The University of Melbourne and University of Queensland team says the treatment allowed the injured mice to walk within weeks of their injury.
The scientists say the research, which is to be published this week in the Journal of Neuroscience, is a major step towards mending spinal cord injuries in humans.
University of Melbourne’s Professor Mary Galea and team found that removing the molecule known as EphA4 resulted in significant regrowth of the spinal nerves.
Mice without EphA4 regained their full stride length within three weeks of injury and within a month had regained ankle and toe movement.
Their ability to bear weight on the affected limbs and to walk and climb also improved for at least three months after the injury.
Galea said it would be some time before human tests could be conducted, but she described the research as the most promising in the area of spinal cord injury for years.
The team believes there is now scope for developing a drug that could block EphA4 in humans and stop a scar from forming on the spinal cord in the first place.
“In the first instance, I think we’ll probably only be able to use this sort of drug in the very acute stages of spinal cord injury because the EphA4 is upregulated soon after injury so that’s the critical point,” she said.
“The emergency treatment would have to be done in the first few days after injury because we’d need to stop the EphA4 being released in significant quantities.
“Down the track it might be possible to look at people with older injuries.”
She said it was likely new drugs would be tested on primates before humans and she expected it would be between five and 10 years before human trials were launched.
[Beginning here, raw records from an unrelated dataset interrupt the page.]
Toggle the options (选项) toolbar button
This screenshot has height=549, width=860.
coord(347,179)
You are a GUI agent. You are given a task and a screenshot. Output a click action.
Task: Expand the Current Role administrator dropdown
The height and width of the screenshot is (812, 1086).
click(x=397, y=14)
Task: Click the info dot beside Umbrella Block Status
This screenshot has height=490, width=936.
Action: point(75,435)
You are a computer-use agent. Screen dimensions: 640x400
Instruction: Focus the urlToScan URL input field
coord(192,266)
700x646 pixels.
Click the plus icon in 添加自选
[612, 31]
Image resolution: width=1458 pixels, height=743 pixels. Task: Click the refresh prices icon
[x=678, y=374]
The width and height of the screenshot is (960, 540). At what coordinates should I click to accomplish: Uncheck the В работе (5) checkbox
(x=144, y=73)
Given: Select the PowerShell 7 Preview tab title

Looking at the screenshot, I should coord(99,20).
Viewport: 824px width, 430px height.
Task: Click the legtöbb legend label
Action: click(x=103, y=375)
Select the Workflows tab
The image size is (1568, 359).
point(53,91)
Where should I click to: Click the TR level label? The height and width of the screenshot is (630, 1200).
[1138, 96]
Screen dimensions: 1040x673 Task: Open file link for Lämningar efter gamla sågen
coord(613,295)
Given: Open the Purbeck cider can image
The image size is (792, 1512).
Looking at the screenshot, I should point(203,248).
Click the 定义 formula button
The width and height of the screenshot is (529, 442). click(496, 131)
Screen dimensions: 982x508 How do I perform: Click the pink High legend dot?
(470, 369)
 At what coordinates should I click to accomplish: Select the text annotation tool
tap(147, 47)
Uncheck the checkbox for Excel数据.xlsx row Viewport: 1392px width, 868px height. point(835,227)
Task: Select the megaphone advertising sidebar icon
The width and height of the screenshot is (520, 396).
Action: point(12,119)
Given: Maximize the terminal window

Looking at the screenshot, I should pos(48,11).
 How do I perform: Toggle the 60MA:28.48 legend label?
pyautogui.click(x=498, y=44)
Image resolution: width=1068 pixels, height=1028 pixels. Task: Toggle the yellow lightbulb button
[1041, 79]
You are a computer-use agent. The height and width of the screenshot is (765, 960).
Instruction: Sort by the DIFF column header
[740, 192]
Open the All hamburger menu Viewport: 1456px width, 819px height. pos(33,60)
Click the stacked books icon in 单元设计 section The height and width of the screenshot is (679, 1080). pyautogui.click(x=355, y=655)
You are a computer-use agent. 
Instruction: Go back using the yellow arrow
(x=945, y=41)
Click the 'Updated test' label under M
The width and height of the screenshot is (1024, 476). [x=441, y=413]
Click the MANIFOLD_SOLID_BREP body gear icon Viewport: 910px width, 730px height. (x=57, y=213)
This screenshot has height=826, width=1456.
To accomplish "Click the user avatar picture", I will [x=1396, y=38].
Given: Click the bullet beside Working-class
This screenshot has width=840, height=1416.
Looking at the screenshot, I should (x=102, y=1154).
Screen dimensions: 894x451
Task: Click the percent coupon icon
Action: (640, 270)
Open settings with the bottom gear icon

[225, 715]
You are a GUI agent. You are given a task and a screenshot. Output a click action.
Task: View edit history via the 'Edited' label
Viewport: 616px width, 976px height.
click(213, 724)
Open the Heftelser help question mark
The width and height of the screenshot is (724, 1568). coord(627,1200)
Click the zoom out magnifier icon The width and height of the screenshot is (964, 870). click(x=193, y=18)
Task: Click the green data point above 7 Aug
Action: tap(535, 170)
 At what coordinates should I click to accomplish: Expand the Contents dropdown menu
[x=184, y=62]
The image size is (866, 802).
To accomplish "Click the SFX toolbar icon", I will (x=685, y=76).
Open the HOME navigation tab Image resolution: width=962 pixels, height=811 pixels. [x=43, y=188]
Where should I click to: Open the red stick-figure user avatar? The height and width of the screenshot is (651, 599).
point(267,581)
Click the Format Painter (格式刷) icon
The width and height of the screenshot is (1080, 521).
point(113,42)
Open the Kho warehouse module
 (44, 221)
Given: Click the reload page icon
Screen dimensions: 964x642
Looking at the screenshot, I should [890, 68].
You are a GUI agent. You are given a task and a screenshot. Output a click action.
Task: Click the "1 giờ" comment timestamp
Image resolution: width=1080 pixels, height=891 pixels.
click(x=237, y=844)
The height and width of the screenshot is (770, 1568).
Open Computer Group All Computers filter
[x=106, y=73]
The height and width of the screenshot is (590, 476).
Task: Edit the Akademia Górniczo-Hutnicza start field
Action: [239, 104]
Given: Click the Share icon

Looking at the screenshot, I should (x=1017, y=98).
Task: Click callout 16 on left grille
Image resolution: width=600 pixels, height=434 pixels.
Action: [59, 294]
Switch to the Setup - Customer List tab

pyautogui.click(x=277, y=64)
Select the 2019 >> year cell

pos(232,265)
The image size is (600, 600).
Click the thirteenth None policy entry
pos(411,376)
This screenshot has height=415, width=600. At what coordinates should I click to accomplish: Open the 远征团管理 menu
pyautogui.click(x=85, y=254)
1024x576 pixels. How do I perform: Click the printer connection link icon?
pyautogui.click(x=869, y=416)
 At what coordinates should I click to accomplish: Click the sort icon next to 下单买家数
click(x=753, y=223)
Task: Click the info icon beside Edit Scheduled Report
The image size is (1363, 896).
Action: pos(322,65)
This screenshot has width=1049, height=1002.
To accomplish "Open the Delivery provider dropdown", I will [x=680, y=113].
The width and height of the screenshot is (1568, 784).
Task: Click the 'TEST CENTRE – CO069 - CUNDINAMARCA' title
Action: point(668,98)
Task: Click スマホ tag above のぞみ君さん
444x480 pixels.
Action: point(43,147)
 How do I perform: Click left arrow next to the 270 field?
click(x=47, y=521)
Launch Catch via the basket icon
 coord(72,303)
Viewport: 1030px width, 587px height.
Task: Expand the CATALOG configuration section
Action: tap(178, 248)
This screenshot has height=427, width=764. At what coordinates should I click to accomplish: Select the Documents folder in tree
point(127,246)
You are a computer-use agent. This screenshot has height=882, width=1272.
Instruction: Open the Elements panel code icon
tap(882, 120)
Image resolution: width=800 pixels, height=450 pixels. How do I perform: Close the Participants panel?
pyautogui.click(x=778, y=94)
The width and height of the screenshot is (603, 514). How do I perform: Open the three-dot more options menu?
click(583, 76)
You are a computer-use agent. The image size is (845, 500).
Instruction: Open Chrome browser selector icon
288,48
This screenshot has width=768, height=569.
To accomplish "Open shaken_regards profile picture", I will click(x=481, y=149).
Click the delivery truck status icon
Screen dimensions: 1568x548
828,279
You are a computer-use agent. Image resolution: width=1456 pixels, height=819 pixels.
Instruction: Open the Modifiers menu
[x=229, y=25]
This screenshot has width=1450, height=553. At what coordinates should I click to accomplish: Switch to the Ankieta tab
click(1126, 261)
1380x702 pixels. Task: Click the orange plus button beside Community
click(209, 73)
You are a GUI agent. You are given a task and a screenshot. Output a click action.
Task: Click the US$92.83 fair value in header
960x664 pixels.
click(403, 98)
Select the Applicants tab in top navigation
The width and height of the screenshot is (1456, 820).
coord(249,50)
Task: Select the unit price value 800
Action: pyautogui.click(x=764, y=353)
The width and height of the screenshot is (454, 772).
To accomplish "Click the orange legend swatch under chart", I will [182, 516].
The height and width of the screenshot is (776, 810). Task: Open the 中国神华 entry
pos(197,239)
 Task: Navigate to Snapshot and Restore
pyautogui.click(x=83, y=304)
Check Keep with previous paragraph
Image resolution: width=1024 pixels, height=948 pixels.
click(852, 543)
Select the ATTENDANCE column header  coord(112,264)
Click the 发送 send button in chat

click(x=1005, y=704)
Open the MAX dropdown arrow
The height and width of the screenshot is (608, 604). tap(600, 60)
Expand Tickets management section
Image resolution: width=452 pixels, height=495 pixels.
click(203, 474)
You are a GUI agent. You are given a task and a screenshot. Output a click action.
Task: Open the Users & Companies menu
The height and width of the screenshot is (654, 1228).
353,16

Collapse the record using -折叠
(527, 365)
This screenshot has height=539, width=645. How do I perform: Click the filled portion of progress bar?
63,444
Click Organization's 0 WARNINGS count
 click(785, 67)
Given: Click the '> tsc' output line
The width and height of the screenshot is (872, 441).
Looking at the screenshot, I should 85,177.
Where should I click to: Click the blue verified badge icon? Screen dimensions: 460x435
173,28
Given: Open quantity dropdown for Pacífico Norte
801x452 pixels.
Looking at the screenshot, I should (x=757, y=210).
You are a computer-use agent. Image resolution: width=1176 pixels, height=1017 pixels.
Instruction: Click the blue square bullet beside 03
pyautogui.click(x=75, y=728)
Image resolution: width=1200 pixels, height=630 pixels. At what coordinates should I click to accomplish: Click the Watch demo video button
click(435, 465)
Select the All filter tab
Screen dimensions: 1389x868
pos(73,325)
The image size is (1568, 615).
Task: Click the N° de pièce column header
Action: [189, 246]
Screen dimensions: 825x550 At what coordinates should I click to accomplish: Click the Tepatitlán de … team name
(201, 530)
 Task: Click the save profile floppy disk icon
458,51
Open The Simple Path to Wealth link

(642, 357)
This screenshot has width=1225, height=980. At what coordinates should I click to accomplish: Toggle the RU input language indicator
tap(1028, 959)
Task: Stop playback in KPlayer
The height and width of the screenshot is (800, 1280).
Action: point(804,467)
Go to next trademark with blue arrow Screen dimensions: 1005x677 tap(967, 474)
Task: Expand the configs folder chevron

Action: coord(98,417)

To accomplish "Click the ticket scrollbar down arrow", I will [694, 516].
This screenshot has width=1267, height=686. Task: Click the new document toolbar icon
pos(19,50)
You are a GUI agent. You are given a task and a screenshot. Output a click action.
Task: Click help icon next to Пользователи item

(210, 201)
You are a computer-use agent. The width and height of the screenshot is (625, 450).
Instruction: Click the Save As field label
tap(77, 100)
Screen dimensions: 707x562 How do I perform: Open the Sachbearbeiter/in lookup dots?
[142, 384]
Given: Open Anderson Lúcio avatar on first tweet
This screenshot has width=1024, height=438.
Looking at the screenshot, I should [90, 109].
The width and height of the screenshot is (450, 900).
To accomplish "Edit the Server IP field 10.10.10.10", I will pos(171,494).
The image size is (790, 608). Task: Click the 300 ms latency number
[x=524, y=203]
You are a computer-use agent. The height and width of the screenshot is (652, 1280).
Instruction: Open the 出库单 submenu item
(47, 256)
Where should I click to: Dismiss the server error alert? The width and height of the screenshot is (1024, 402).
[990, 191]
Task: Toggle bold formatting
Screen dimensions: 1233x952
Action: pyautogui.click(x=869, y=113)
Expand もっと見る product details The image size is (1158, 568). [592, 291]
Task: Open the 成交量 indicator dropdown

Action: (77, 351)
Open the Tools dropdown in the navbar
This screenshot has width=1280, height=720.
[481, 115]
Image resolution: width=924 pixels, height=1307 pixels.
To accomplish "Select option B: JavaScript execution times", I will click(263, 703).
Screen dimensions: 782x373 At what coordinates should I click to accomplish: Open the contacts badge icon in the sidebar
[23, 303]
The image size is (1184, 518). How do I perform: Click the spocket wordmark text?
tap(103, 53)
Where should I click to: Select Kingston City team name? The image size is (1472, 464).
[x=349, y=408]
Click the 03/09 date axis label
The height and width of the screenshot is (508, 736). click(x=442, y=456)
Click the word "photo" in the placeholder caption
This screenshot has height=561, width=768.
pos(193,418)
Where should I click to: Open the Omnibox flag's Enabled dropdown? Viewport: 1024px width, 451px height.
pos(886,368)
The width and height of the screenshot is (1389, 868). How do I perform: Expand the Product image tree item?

Another of the researchers Dr Ann Turnley said most people with spinal cord damage often suffered devastating effects and there was usually little chance they would ever regain much movement.
“In the past it was believed that adult nerves lacked the ability to regrow,” she said.
“But work over the last few years has shown that not to be true and we are now beginning to understand the mechanisms behind regrowth and how to enhance it.
“Our recent findings are a major step forward in this regard.”
How does the critical molecule work?
Scientists have known for some years that the EphA4 molecule was involved in guiding nerves while they developed. But scientists didn’t know what the molecule did in adults.
Turnley said the team was surprised to find it was involved in activating cells called astrocytes.
These star-shaped cells are in turn responsible for scarring in the damaged spinal cord, which prevents the damaged nerves from growing back.
Mice without EphA4 have little scarring in their spinal cord, allowing the nerves to grow once more, the researchers said.
Posted on November 10th, 2004 in Research for a Cure.